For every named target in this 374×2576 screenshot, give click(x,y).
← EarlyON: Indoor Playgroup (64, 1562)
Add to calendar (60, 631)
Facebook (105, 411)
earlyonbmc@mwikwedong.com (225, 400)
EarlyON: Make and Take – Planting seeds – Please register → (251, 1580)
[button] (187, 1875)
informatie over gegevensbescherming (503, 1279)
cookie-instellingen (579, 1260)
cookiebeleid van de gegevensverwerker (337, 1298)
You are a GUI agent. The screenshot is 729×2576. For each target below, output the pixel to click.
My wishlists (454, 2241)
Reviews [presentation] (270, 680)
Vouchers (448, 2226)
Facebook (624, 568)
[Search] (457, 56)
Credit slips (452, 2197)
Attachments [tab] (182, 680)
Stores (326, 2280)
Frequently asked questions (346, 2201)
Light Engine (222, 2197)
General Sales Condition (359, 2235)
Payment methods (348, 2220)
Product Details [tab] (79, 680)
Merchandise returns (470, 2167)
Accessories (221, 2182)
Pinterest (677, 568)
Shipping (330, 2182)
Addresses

------

* **Assignment**: Your reply should be an exact copy of every line from the line with "[Search] (457, 56)" through the final line of the data, and nothing more.

* **Response area**:
[Search] (457, 56)
Credit slips (452, 2197)
Attachments [tab] (182, 680)
Stores (326, 2280)
Frequently asked questions (346, 2201)
Light Engine (222, 2197)
General Sales Condition (359, 2235)
Payment methods (348, 2220)
Product Details [tab] (79, 680)
Merchandise returns (470, 2167)
Accessories (221, 2182)
Pinterest (677, 568)
Shipping (330, 2182)
Addresses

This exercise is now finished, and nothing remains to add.